There are many misconceptions, ideas, fantasies and judgments about strippers. And while I really can’t speak for anyone but me, I wanted to shed some general light on five topics that always come up when I speak about my nine-year career on the pole.
Strippers Don’t Hate Men
Most men in a stripper’s world are customers, and honestly, we don’t really feel much about them. Like any business relationship, there is a separation of emotion from the deal. Every customer is a business deal; every tip is a sale.
Occasionally there are men who cross the invisible friendship line, but that’s rare. If a male friend came in the club to hang out with us and he didn’t have money, there wouldn’t be much hanging out.
Seeing a good amount of wedding rings in the crowd did taint my view on men, but there was never any hate. A lot of therapy, but never hate.
So fellas, you can knock the chip off your shoulders when it comes to strippers. We don’t really hate you – we just hate when you don’t tip.
It’s Dirtier Than You Think
Everyone knows porn is dirty, so for the sake of this post, the dirty I speak of is literal. You Germaphobes may want to bust out the hand sanitizer for this part (Howie Mandel is logging off as we speak).
Think about money for a second. Think about how many fingers touch money and how many places a dollar bill has been. Now multiply that money in to hundreds of bills stuffed in a garter on your thigh. Add a little sweat in to the mix and, viola! you have a germ orgy. It’s common for tiny red bumps (I called them Cash Rash) to appear on any given thigh. It’s not pretty, but it’s real. Nothing a little soap and water wouldn’t cure in between sets.
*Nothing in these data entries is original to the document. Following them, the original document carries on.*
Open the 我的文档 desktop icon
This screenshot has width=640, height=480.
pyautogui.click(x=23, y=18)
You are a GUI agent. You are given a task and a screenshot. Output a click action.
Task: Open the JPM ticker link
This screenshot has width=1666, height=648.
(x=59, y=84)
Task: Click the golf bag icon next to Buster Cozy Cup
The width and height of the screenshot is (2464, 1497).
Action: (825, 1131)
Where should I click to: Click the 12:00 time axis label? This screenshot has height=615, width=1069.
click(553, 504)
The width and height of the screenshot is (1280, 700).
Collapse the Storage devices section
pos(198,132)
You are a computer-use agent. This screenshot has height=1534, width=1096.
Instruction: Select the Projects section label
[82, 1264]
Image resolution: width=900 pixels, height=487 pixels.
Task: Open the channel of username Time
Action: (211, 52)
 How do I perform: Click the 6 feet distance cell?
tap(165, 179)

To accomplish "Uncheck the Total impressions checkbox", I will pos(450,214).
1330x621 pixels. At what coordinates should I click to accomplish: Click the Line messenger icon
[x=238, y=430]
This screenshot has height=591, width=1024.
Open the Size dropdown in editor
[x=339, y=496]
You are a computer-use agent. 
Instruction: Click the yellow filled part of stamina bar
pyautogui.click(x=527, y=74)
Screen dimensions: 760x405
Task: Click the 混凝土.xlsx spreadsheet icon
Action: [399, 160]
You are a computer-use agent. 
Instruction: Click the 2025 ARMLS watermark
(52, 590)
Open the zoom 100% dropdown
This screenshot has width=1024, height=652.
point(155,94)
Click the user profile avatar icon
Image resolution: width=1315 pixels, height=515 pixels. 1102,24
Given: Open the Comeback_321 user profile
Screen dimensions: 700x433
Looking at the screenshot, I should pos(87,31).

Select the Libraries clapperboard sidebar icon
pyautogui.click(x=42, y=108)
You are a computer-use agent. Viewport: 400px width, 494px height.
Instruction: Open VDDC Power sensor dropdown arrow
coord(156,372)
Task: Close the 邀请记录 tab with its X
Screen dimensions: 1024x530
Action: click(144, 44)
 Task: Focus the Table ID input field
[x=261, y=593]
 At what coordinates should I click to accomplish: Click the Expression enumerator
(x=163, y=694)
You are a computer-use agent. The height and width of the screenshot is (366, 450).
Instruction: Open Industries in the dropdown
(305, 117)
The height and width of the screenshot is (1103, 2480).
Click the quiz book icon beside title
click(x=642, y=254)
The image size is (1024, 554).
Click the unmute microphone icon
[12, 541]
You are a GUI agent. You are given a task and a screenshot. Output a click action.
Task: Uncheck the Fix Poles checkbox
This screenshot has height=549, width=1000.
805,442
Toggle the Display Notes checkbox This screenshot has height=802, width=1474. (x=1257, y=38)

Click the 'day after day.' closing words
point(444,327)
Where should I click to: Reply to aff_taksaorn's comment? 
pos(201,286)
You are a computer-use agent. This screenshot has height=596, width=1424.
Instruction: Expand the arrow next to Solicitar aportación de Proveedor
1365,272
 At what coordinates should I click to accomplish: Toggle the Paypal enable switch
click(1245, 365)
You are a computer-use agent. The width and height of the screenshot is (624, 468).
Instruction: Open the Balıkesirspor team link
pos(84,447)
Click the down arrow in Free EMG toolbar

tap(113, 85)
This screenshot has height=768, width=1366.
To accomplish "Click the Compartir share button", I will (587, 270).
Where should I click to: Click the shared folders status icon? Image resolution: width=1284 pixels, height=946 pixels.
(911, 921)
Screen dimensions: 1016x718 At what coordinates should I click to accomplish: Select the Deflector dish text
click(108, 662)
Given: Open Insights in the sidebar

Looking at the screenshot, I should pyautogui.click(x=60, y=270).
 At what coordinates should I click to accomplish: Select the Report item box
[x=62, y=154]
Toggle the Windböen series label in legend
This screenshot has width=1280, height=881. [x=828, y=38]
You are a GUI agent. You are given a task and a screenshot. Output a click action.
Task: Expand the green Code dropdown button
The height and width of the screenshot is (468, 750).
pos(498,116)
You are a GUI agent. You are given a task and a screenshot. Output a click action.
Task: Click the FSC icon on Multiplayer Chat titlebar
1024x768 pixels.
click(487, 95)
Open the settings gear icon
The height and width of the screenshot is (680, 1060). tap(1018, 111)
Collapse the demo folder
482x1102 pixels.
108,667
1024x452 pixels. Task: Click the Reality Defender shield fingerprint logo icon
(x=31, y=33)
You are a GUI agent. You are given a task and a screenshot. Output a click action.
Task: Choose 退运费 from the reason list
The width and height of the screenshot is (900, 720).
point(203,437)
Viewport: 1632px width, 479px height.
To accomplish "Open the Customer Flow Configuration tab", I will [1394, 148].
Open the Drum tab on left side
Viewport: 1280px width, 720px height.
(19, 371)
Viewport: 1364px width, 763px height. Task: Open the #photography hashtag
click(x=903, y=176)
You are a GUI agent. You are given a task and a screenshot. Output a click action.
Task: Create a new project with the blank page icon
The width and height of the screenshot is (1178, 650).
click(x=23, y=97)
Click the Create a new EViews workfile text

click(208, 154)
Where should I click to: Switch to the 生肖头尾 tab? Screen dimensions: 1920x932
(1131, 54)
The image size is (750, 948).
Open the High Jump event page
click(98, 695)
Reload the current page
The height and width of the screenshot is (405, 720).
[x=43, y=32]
After painting a picture for you about how dirty money is, do I really need to get in to the stage and pole? Stripping is dirty, people.
We Are Not “Just stripping to pay for College”
This is a delicate subject, because I don’t mean to imply strippers aren’t smart, educated or have professional goals outside of grabbing their ankles for a buck. I’m simply tell you that most of the bitches I worked with in the 90’s were as far away from a campus as Chaka Khan was to a flat iron.
College takes time, energy and an enormous amount of focus. How could we engage in such a demanding world when we’re up until four in the morning and sleeping until noon?
In all my years on the pole, I met only one woman who was in school. There’s always the exception to the rule. I marvel at those.
We Have Issues
Like any person who takes a different path than most in life, strippers have their reasons. Those reasons can be hard to face and some may never dig deep enough to hit the ocean floor, so they tread in a sea of sharks.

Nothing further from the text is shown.